Cultural Resources Laws on the Internet

Home | Index by Charles T. Keally
August 12, 2001

The Japanese Early Palaeolithic fabrication scandal has caused considerable discussion of ethical and professional standards. Japanese archaeology effectively lacks clear, written codes for ethics and professional standards. The fact that Japan has one of the world's best laws for the preservation of cultural properties, and numerous government white papers and guidelines for conducting archaeological work, obscures the fact that (1) these laws, white papers and guidelines are not generally in the hands of the field archaeologists, or referred to by them, and (2) they are not available on the Internet on the Agency for Cultural Affairs's web site. (Note that the Ministry of the Environment does post its relevant laws and regulations on its web site [see links below].) Matters related to the law and regulations are generally handled by the local municipality office or the prefecture or the Agency for Cutural Affairs; these are not matters generally handled by the field director on an archaeological project.
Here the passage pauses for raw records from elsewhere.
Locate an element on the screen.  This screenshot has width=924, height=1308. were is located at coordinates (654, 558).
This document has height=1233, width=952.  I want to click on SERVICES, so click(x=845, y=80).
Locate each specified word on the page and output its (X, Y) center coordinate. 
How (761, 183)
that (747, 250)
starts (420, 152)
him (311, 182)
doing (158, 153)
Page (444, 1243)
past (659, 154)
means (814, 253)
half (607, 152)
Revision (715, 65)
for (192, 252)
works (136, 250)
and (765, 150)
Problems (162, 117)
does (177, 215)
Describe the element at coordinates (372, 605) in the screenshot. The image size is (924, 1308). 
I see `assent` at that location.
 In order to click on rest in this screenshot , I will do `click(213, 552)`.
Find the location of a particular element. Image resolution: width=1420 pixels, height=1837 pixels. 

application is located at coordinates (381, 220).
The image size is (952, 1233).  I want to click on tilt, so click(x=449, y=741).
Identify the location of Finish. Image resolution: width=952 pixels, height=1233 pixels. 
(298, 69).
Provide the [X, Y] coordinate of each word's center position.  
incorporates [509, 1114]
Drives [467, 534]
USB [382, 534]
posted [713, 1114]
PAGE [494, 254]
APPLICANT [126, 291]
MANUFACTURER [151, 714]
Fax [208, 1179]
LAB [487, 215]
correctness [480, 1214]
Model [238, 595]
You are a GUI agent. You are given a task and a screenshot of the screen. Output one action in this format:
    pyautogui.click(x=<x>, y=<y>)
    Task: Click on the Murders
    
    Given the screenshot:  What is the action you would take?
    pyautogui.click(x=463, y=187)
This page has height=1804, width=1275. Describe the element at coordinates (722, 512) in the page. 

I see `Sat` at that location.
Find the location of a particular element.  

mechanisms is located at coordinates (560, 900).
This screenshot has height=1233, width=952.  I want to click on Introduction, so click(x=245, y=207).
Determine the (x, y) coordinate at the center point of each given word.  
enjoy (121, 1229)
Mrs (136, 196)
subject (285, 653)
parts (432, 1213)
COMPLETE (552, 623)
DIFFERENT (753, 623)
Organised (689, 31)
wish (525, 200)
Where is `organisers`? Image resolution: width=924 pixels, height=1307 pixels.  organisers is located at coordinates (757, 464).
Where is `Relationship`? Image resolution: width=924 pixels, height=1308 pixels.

Moreover, in reports on archaeological work done under the law (contract archaeology), reference is made to the relevant laws and regulations in all the US reports I have seen, but not in any of the more than 1,000 Japanese reports in my possession.

These facts suggest to me that, in general, Japanese archaeologists have a low awareness of the laws and regulations under which they work. In such a context, it is expectable that there would also be a very low awareness of the need for clear, written codes of ethics and professional standards.